Секретарь спросил, возьмет ли капитан Обри на себя полную ответственность и не возложит ли вину на губернатора, если, к примеру, кого-то из его людей укусит верблюд или у одного из источников обчистит карманы вор.
— О да, — ответил Джек. — Все под мою ответственность — наилучшие пожелания его превосходительству, но я был бы рад придерживаться нашего прежнего соглашения — верблюды на рассвете. Увидим ли мы их вообще? — добавил Джек, когда секретарь ушёл.

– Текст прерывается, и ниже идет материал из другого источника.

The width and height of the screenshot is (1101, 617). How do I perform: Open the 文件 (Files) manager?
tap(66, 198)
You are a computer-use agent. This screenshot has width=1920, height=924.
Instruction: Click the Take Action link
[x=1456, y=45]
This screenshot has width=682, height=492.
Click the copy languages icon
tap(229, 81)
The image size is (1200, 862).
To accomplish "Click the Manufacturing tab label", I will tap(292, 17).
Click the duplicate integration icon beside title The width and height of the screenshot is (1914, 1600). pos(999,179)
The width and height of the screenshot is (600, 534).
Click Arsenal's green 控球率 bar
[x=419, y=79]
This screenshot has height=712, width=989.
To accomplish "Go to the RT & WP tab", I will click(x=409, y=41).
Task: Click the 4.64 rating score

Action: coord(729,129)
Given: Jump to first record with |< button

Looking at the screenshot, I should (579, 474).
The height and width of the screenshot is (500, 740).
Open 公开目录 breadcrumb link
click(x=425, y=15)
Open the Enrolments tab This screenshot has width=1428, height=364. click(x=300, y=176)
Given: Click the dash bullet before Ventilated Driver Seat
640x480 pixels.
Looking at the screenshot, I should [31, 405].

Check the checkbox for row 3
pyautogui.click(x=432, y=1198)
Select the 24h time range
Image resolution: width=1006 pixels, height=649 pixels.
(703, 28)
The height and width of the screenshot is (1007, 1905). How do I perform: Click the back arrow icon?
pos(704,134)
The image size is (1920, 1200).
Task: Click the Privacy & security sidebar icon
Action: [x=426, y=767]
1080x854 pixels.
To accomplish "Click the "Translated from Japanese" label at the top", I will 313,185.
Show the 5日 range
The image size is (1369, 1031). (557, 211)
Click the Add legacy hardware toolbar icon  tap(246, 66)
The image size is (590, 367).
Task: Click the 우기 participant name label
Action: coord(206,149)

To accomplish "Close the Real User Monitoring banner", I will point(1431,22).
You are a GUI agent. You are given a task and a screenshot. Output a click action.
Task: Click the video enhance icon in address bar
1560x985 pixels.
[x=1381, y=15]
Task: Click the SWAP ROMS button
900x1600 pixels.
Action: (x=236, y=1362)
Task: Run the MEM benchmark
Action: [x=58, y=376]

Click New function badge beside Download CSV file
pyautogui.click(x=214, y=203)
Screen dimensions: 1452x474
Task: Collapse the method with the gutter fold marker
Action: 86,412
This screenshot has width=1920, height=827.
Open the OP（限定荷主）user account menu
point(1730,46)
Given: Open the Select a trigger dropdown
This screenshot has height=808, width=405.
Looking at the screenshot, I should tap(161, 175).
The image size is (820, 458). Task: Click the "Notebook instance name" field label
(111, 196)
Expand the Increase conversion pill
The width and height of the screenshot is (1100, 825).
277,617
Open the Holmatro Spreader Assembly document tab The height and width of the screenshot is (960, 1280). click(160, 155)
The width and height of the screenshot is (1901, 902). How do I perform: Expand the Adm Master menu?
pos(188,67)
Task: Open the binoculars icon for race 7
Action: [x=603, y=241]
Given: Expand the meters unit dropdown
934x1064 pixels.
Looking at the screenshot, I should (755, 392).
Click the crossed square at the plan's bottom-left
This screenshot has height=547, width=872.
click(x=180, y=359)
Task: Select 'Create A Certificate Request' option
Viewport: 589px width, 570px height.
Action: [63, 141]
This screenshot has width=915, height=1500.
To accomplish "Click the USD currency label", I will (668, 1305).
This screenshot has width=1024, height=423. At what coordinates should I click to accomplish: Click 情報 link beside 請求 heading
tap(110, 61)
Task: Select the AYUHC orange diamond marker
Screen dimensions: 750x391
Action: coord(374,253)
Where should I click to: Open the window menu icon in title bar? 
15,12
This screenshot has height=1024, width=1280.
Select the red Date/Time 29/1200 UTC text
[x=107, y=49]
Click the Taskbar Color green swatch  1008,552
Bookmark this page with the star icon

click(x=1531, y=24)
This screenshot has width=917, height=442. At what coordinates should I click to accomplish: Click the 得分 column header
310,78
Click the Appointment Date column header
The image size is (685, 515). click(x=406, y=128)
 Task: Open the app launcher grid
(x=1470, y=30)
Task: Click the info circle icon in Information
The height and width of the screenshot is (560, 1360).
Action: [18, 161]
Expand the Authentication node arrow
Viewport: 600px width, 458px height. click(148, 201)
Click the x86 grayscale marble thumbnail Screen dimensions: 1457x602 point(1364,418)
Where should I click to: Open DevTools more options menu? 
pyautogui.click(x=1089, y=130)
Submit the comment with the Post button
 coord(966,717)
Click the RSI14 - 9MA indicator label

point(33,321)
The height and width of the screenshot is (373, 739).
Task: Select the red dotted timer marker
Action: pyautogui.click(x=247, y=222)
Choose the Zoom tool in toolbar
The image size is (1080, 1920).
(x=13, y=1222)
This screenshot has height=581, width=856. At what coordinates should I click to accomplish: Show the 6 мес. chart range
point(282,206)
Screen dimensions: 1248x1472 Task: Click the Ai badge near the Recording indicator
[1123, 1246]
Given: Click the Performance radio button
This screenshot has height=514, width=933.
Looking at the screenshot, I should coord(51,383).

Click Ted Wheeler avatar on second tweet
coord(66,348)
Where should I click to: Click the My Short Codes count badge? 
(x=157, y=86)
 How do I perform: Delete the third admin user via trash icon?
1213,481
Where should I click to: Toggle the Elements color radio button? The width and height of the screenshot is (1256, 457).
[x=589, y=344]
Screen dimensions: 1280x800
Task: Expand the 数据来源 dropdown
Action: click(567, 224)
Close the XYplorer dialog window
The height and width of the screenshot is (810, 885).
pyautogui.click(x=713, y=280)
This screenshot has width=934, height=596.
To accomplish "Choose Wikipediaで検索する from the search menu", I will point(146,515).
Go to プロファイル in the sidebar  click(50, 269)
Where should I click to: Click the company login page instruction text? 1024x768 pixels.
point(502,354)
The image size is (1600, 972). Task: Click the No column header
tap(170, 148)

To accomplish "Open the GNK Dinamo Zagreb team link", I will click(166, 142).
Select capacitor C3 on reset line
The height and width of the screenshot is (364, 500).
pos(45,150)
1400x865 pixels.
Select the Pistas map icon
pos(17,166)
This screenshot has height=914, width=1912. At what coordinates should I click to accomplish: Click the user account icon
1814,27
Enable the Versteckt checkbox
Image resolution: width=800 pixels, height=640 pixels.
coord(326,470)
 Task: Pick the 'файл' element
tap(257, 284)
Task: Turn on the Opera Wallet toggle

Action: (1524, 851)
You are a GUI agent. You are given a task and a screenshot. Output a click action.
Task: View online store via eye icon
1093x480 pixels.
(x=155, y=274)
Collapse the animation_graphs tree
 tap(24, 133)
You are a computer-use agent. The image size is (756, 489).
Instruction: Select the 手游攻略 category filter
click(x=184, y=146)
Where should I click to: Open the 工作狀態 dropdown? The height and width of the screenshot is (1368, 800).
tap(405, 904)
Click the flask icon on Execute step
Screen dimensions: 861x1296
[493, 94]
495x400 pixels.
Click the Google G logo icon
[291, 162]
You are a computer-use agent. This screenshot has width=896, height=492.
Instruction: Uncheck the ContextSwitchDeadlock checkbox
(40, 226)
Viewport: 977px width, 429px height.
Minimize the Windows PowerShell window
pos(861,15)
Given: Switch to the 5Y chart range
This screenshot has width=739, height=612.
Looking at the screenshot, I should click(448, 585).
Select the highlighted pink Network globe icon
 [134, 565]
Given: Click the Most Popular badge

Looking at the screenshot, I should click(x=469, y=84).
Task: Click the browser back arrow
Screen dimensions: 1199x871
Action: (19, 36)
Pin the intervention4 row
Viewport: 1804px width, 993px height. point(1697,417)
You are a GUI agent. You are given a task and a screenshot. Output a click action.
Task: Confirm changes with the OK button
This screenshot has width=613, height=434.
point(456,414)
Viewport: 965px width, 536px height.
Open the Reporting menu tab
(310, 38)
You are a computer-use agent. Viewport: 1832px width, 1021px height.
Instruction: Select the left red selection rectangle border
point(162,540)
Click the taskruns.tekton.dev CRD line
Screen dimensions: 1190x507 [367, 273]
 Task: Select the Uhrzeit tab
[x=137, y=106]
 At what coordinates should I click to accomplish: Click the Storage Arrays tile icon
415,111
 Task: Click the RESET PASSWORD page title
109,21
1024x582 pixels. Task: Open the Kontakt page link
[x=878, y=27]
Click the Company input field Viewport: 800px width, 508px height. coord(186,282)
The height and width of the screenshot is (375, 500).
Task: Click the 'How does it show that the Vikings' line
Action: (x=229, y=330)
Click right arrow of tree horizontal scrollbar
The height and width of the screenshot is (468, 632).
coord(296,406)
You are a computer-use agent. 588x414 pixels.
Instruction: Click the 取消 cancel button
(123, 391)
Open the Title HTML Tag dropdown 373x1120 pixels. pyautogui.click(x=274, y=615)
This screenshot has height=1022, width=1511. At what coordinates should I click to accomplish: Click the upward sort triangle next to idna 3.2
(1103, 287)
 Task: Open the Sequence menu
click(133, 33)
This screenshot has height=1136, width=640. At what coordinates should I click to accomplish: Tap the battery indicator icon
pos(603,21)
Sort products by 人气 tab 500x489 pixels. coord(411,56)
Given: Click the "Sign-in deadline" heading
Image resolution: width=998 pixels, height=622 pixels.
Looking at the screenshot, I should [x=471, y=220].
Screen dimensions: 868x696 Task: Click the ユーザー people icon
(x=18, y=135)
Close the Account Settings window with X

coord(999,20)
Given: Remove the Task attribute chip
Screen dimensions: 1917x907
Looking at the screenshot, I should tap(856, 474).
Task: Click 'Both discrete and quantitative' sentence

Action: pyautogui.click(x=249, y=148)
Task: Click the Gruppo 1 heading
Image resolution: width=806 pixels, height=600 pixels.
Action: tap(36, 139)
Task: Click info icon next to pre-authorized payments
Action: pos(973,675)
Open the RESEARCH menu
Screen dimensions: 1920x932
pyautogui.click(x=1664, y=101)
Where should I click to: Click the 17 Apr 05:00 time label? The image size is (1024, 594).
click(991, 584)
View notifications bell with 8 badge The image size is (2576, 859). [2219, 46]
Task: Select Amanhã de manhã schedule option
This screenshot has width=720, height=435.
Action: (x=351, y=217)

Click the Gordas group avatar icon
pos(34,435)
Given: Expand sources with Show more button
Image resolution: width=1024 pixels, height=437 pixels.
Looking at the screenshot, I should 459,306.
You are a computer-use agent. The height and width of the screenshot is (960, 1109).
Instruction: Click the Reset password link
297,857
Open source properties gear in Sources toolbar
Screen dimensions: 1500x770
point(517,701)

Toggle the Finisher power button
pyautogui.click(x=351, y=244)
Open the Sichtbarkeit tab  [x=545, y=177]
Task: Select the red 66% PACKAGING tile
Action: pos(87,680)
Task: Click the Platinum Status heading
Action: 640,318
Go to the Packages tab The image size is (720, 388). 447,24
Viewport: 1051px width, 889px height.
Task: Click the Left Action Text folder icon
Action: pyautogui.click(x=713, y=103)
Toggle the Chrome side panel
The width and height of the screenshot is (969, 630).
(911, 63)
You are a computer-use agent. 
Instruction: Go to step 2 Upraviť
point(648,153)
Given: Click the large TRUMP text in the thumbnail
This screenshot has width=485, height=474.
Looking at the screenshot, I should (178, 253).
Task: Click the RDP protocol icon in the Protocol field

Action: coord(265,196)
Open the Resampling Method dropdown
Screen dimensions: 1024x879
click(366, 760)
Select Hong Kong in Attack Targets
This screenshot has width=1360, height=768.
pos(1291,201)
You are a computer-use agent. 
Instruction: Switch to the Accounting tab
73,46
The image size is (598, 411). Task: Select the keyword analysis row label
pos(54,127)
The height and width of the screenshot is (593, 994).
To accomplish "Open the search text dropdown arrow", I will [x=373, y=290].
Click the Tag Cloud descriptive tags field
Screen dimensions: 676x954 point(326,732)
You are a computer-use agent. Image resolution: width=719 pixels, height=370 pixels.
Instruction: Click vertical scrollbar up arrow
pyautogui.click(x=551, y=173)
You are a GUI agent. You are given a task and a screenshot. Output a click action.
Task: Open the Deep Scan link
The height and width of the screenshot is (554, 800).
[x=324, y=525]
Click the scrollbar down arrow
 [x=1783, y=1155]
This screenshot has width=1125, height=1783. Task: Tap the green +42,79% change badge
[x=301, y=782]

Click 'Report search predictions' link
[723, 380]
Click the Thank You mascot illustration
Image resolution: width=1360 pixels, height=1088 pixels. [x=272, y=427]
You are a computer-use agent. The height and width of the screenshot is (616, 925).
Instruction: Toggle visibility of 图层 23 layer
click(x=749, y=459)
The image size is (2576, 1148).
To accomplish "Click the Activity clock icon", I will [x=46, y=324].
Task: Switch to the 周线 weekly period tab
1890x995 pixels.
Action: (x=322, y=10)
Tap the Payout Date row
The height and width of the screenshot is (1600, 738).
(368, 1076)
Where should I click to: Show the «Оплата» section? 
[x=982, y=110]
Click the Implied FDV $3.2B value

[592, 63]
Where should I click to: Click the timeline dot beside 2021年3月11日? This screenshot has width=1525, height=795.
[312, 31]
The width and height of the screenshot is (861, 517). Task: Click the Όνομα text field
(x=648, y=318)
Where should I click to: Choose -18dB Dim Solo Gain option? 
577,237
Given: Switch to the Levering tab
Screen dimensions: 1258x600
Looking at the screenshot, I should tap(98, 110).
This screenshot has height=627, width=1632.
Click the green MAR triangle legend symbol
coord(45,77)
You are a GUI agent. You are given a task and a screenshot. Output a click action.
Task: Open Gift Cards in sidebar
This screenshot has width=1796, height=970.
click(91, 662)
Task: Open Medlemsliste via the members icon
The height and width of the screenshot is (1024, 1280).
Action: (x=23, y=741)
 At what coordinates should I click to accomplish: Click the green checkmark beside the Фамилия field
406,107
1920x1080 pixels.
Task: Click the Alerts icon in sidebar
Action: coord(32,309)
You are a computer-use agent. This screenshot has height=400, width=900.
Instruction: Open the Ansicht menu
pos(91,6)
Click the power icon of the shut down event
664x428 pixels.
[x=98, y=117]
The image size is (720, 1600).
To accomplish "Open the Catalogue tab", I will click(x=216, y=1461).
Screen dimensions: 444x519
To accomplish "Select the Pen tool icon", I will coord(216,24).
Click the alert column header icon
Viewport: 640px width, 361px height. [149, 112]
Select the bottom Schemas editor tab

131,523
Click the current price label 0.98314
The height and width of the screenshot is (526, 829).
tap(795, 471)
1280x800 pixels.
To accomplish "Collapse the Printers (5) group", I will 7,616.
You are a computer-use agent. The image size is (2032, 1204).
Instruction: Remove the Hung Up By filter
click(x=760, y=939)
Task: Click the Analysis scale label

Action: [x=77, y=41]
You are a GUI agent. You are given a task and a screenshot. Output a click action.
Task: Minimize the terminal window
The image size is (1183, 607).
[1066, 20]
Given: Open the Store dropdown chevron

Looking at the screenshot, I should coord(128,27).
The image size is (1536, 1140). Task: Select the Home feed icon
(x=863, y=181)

— Возможно, — кинув многозначительный взгляд, ответил доктор Симайка, но прежде чем он смог объяснить, подошел казначей за указаниями о снабжении продовольствием, а Моуэт — за разрешением капитана Обри на получение свободы, то есть увольнительных, как вдруг на площади разразилась драка между Дэвисом и медведем, который возмутился фамильярностью, с которой моряк чесал ему подбородок.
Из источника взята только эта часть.